I'm just curious if anyone knows why a cat would do this? She's about 2 years old, in good health, a good weight, and gets fed a high quality wet food (Evo/Innova) 2x a day. Is she still hungry? Is she just happy? She yowls from her dish all crazy, then comes downstairs meowing (food dish is upstairs), runs upstairs, meows some more, comes down, and eventually settles. It is not a new behavior.


----------



## Abbie (Jan 13, 2011)

My girls do that when they're really happy or excited. Maybe your girl is celebrating a yummy meal?


----------



## Kobster (Feb 1, 2007)

Maybe she's just happy? Mine do this ocassionally too. I sometimes wish I could just peak inside their little brains.


----------



## Straysmommy (Dec 23, 2010)

She may want to play. Cats get an energy boost when they eat high quality food and some need to spend that energy immediately. I've both read this somewhere on the net and noticed it in Prince and one of my strays. Prince is about 2 years old too.

Does her tail position tell you something?


----------



## Pineapple (Oct 24, 2010)

It's usually pretty high in the air. I'm not sure what that means.  She does look a bit playful, so maybe it just gives her a big boost of energy.


----------



## Straysmommy (Dec 23, 2010)

Tail up high usually means happy or "see you later, pal!".

I believe it's a boost of energy plus a very happy mood. Then again, my cats knew hunger in their lives because they are/were strays and food supply is not always regular...so maybe the happiness factor doesn't apply in your case... 

I read somewhere that when a cat eats a high quality food, it gets a burst of energy right after. This is why I continue feeding Prince raw - because I can visibly notice the change in energy right after a meal.


----------



## MowMow (Nov 6, 2010)

Yah, MowMow gets the 'boodgekitties' once he's eaten a good meal and then used the box (in that order). He races around and yowls until I come chase him. 

SHe's just feeling frisky!


----------



## catloverami (Jul 5, 2010)

Maybe she wants her dish downstairs....where there's more people? Cats do the happy runaround tho often after they eat (or poop).


----------



## Pineapple (Oct 24, 2010)

LOL. She may want her dish downstairs. We feed her up there because there is an extra bathroom that is large, so her food and litterbox are up there (along with extra toys, bedding and things since we put her away in there for the night).

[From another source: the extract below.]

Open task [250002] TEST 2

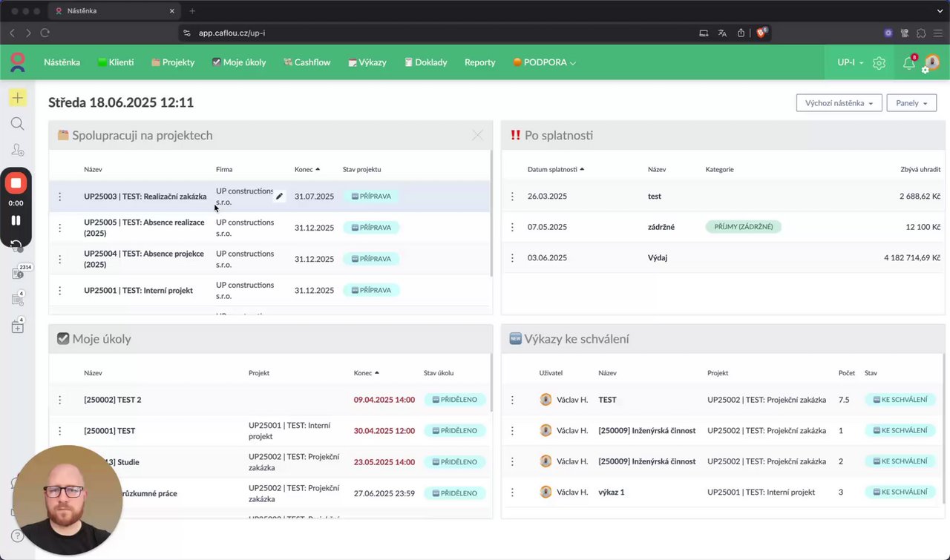(113, 400)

We basically treat it like a dog's crate if she were a dog (all meals are fed in there, we give her super special treats when we put her away in there, etc.). It's her bedroom.

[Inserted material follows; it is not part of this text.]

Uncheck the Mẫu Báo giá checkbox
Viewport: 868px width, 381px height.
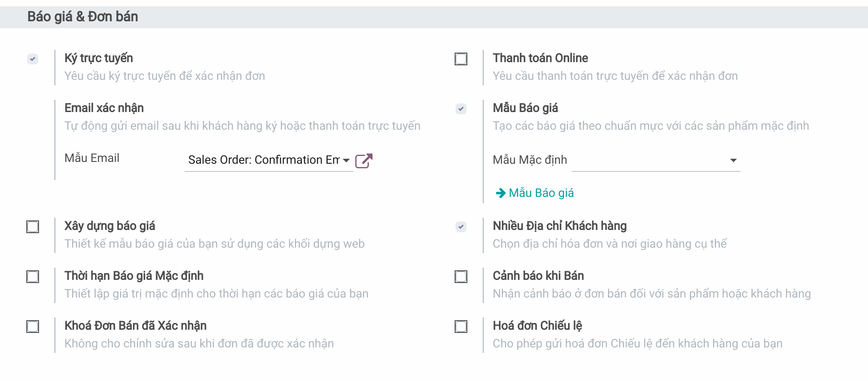pos(461,109)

I'm going to assume she is happy. We adopted her from the Humane Society and they got her as a stray, so she's probably more spoiled with us than she's ever been.  I do think she started doing happy food crazies more when we switched her to wet. I'd be happy if I was eating duck and venison for my meals.


----------



## Digikid (Feb 27, 2011)

Mena would eat......then turn into a Cat that runs at Warp 9 across the apartment. It was always funny to watch.


----------



## Alpaca (Dec 21, 2009)

HA! My Miu is the other way around. She zooms across the house, up and down across tables etc BEFORE a meal. Then after a meal, she's all quiet and even goes to sleep sometimes.

It's hilarious when she's zooming, Rocky the dog is chasing her to tell her to stop, Jack is milling around yowling that he's hungry. It's quite a cacophony!


----------